不过这有个缺点就是Cydia Substrate 无法正常运作,需要等Saurik 替Substrate 推出更新,但Saurik 公开认为这并不是他的工作,Meridian 开发者不应该将问题丢给他,导致现今有这种僵局,但Meridian作者就已经预告会有一个替代Cydia的解决方案,也许有可能会与Electra共同合作,联合推出Cydia及Cydia Substrate 替代品来解决这些问题。(目前有Cydia 工作正常Substrate生效(支持插件)兼容IPhone7)merdian下载地址:https://meridian.sparkes.zone/
G0blin
G0blin越狱是一款传统的越狱工具,它并不是使用KPP-less,而是采用Yalu 、Saigon这类的 KPP Bypass 旧技术,并且另外拓展沿用而推出的后续版本,因此它不需要越狱守护进程(daemon),甚至也不需要替Cydia Substrate进行更新,不过只能让A7~A9 处理器的设备支援,同样会导致iPhone 7、iPhone 7 Plus及iPad Pro 10.5吋新机种无法支持,只有iPhone 6s ( Plus)与更旧的机种才能支援。
KPP-less及KPP Bypass 是什么
前面看越狱工具一直提到KPP-less及KPP Bypass,相信大家对于这两个专业术语会看得很模糊,简单来替各位说明两者差异
KPP Bypass:当KPP触发前会先透过修补程式(Patch)来补掉漏洞需要的部分,所以修补的时机点就相当重要,当越狱失败时就会显示失败了,重试吗?(Failed,retry?)讯息。不过这也可能会再次触发KPP,导致突然设备重开机,就是因为发生核心错误( kernel panic)所引起。
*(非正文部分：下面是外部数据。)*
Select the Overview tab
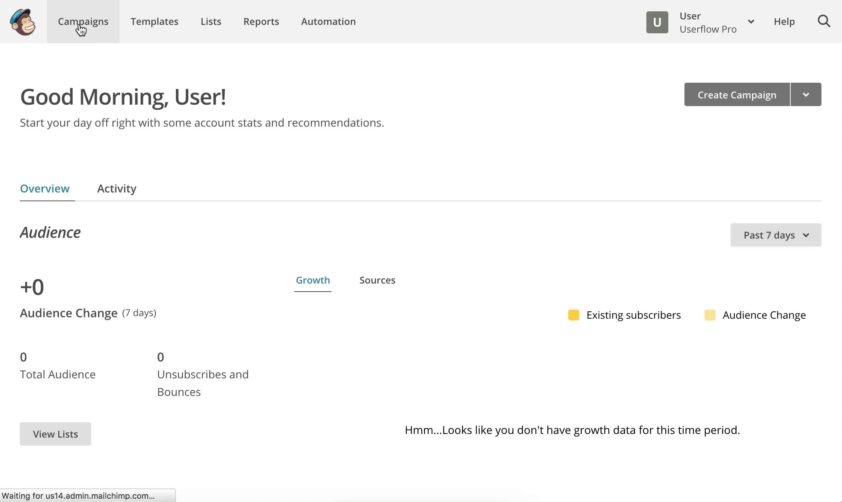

KPP-less:这是采用绕过KPP机制的手法,让越狱可运作在没有KPP保护的区域上,由于KPP-less并不用担心KPP会触发的问题,比起KPP Bypass来的更稳定,不会导致突然重开机现象。
越狱不代表不安全
当越狱后能获取到root最高权限,导致大家对越狱后产生了「安全」上的质疑,虽然越狱的确是存在有风险,但并不代表是不安全。
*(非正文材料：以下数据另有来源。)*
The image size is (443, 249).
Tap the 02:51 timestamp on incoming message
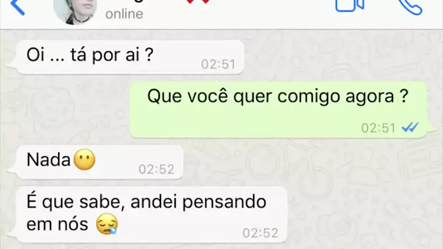[x=218, y=64]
iOS越狱是透过漏洞,使用越狱APP工具来逃离苹果在iOS系统上所规划的沙盒(Sandboxie),我们可以说越狱就是沙盒逃逸(Sandbox-Escaping)的一种过程。
沙盒是指iOS基于安全机制,特别规划出一块独立的区域,让指定程式只在这个被隔离的区域中执行、读写资讯,这并不代表任意APP获得root权限后,就可让所有文件目录能被其它软件APP可任意访问,也不表示隐私问题会曝光,所以iOS系统上的APP就无法像安卓系统那样容易被共用文件,在越狱后依旧还有沙盒机制存在。